7:13 AM - 5 Sep 2013
Donald Trump has a tendency to “misremember” things he’s said in the past, helped along by another of his tendencies, to just not listen or acknowledge when reminded of things he’s said before, such as:
In a May 2016 interview on MSNBC, Mr. Trump said the United States had “bigger problems than Assad.” He added, “I would have stayed out of Syria and wouldn’t have fought so much for Assad, against Assad.” … 
“I think going in was a terrible, terrible mistake. Syria, we have to solve that problem because we are going to just keep fighting, fighting forever. I have a different view on Syria than everybody else,” he said during an interview with The New York Times.
And while Obama’s famous “RED LINE statement”, according to Trump, might have been "dumb", maybe because it set up public expectations of military action that would go unfulfilled, Waldman is right when he claims that Obama didn’t “back away”:
In December 2012, the Obama administration announced that it had intelligence demonstrating that Assad’s government was preparing to deploy chemical weapons. Obama said that any use of such weapons would constitute a “red line,” and “there will be consequences.” 

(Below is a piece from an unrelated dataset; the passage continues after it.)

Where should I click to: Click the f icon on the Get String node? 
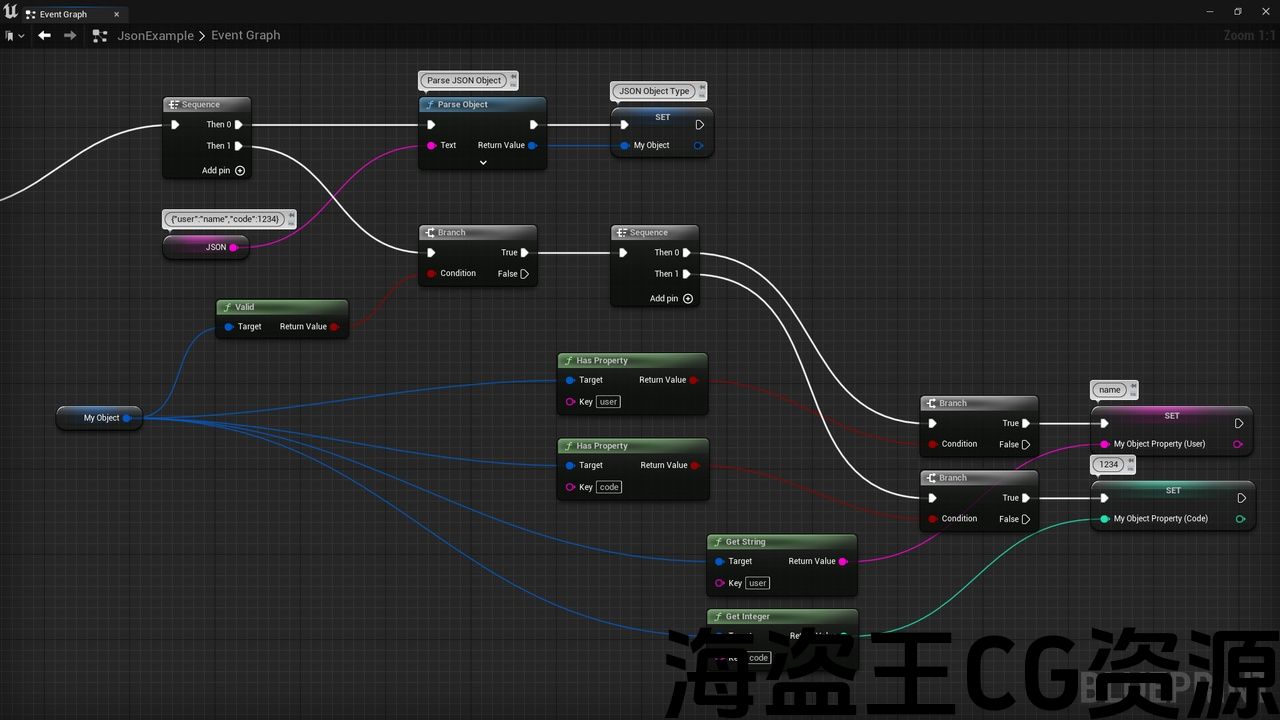(717, 541)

The following August, Assad launched a chemical weapon attack on civilians, and the administration threatened to begin a bombing campaign. Obama then sought authorization from Congress for military action, but it quickly became clear he wouldn’t get it, including from Republicans. In the end, the administration partnered with Russia to negotiate a deal under which Syria would hand over chemical stockpiles for destruction.

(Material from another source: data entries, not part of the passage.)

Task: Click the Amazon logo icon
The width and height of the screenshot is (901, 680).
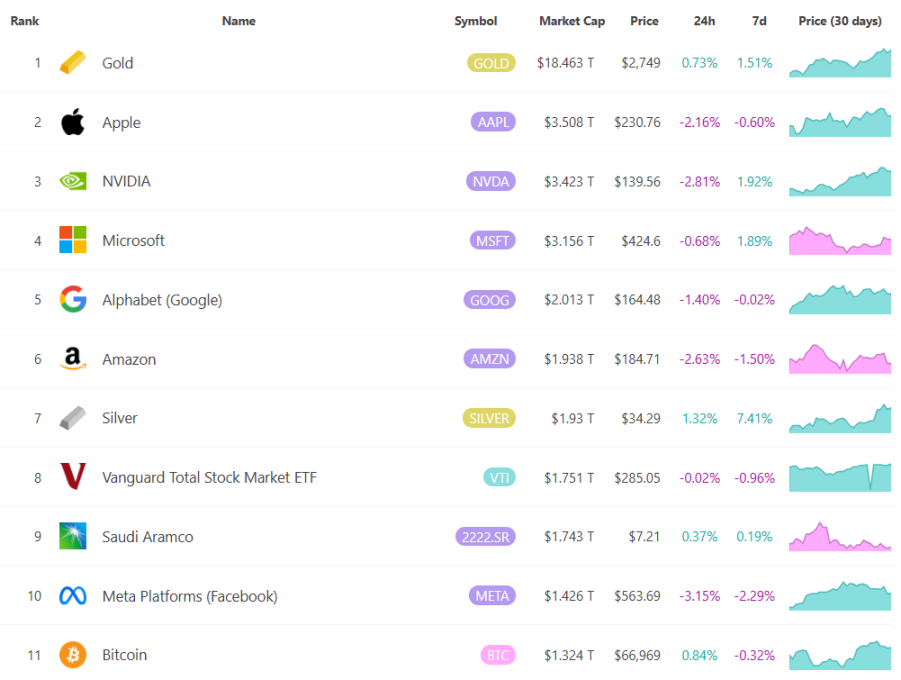Action: pos(73,359)
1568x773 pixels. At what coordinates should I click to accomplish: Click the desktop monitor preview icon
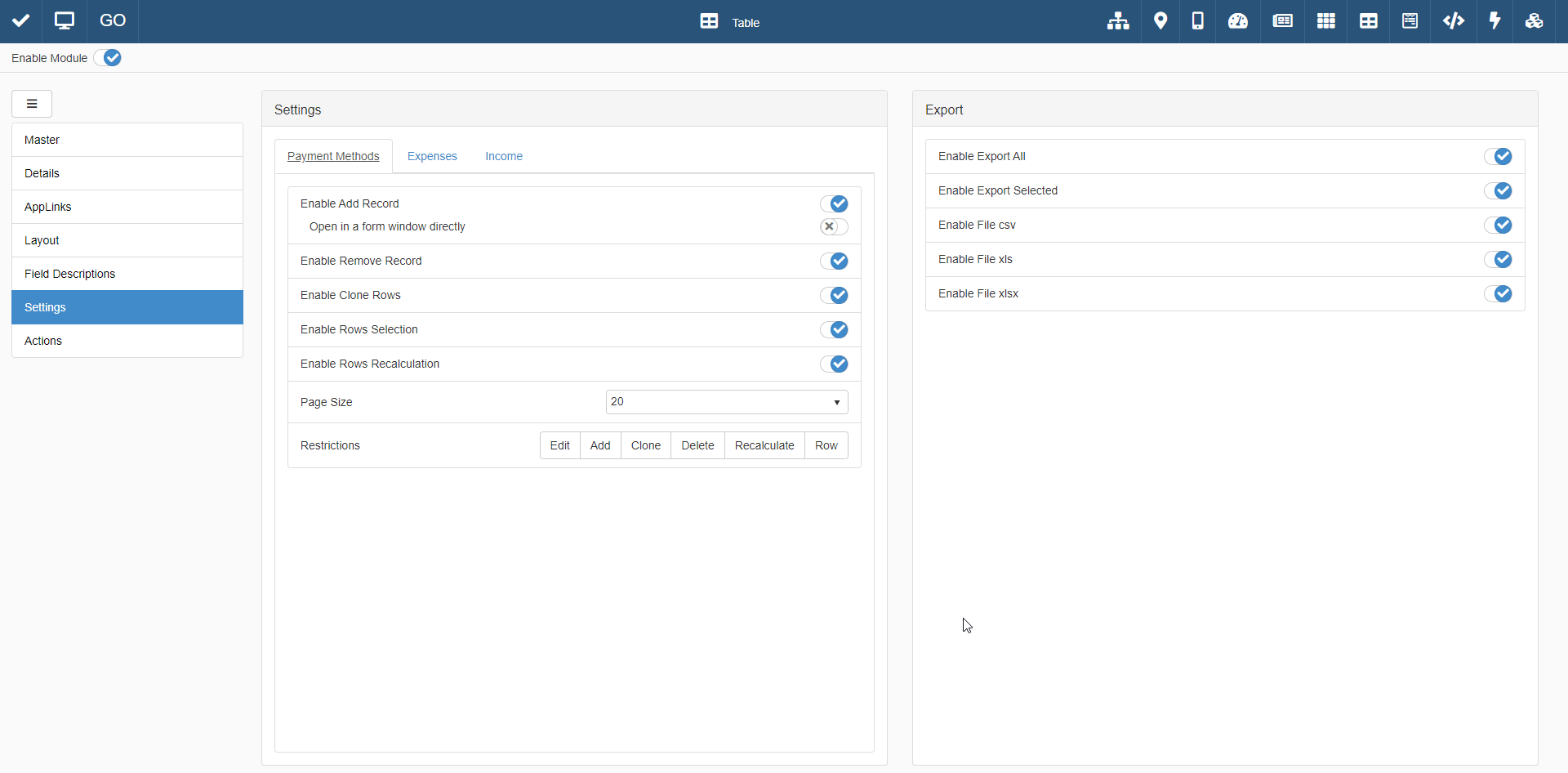(65, 21)
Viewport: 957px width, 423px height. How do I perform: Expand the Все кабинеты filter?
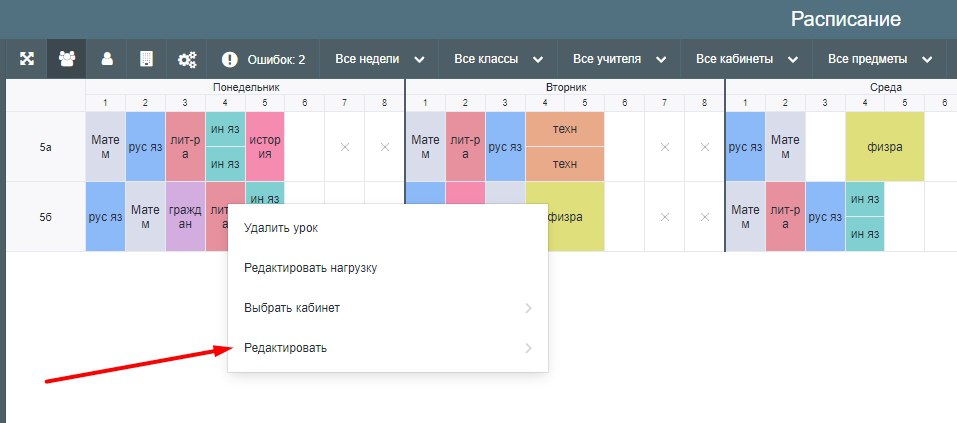point(746,59)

The point of which is, every time some Republican — and also some pundit or reporter, for that matter — goes on TV to state as fact that President Obama drew a red line, then totally ignored it, they need to be reminded that, first of all, the people’s representatives in Congress turned down Obama's requests for military action in Syria back in 2013 — something which our present president agreed with Congress on back then — but that, nevertheless, Obama continued on to work with Russia, of all countries, to destroy Syria's chemical weaponry — which, by the way, actually amounts to not walking away.

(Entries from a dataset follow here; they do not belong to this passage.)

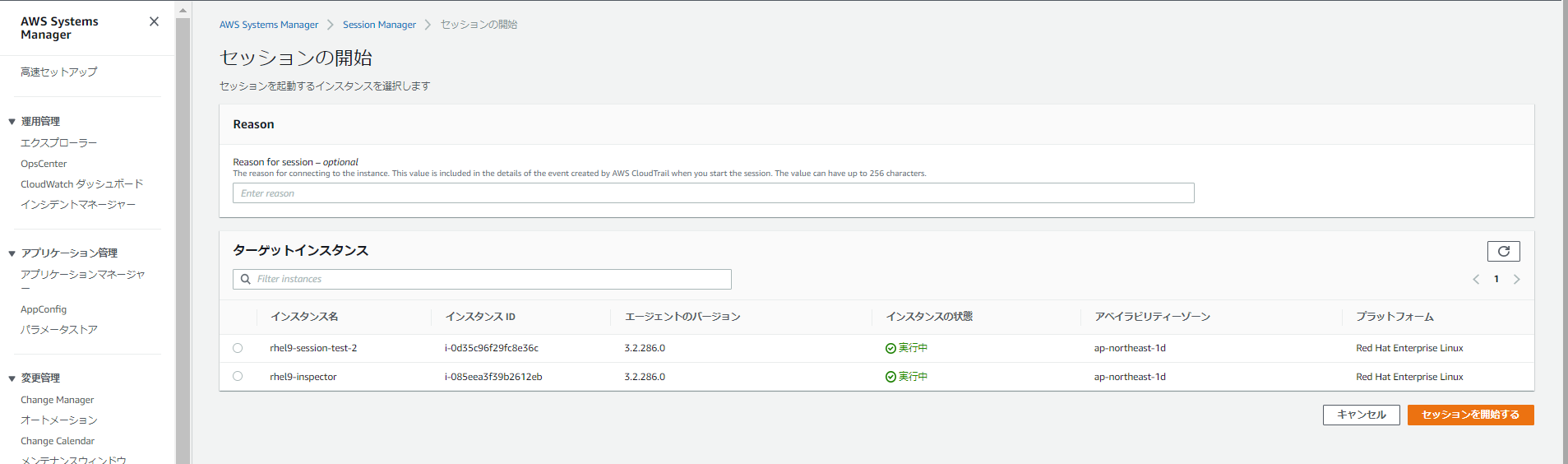The height and width of the screenshot is (464, 1568).
Task: Open Session Manager breadcrumb link
Action: click(379, 25)
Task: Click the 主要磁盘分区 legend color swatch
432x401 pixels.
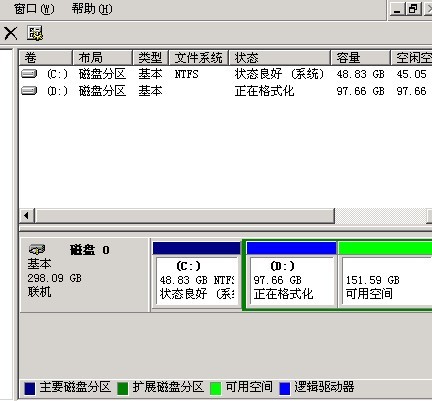Action: pyautogui.click(x=30, y=388)
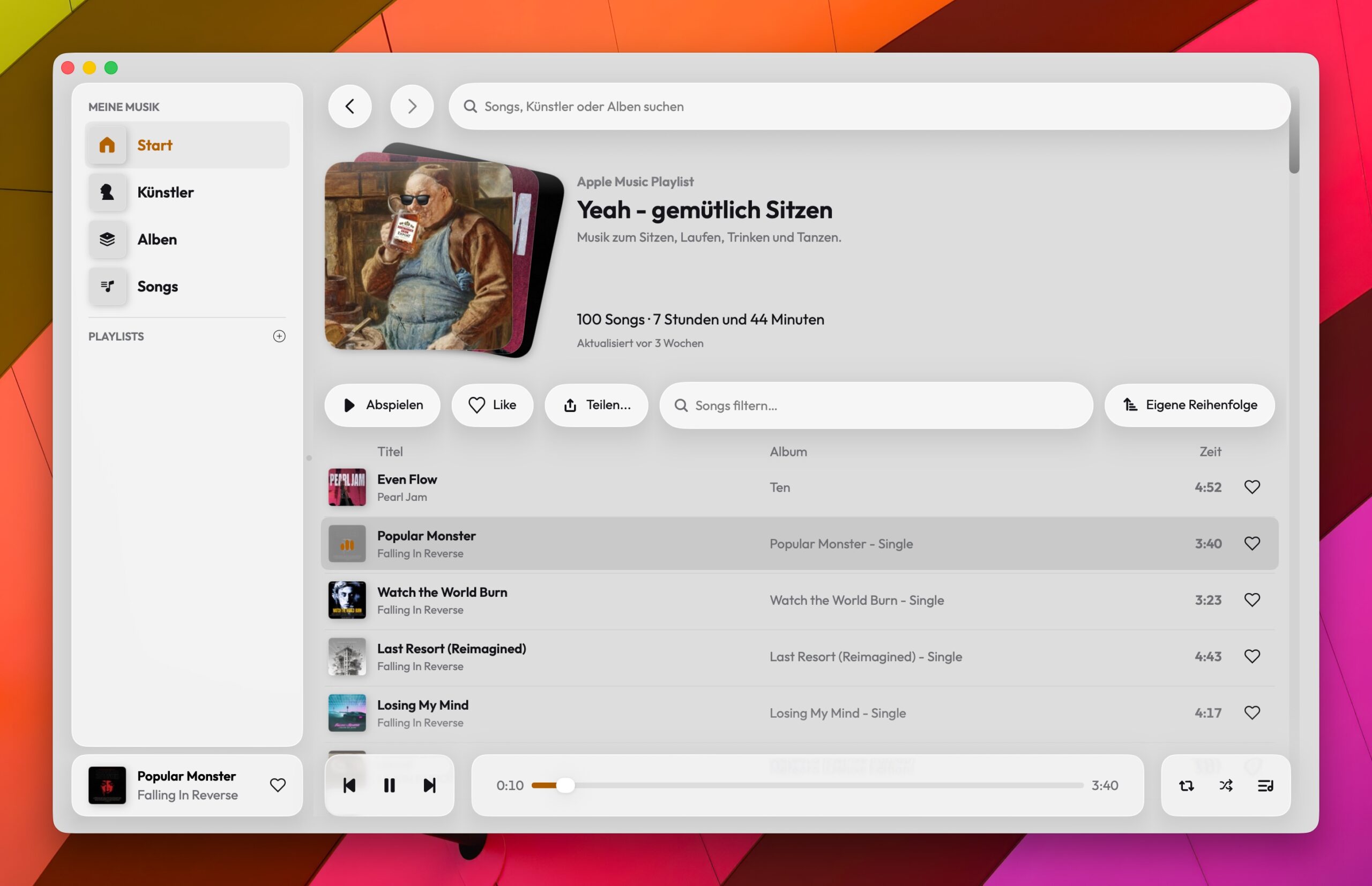The height and width of the screenshot is (886, 1372).
Task: Switch to Alben in sidebar
Action: 156,239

And in retrospect, it may be just as well that Obama didn’t get his way in 2013, since winning that fight would probably have been just as impossible as it seemed at the time, and even fighting it would have only added more death and destruction to the chaos.

But now President Trump has his own chance to bluff his way through this problem in Syria, giving not only all of us a real-life opportunity to second-guess his decision, but also to see how he spins his results when the next election campaign rolls around.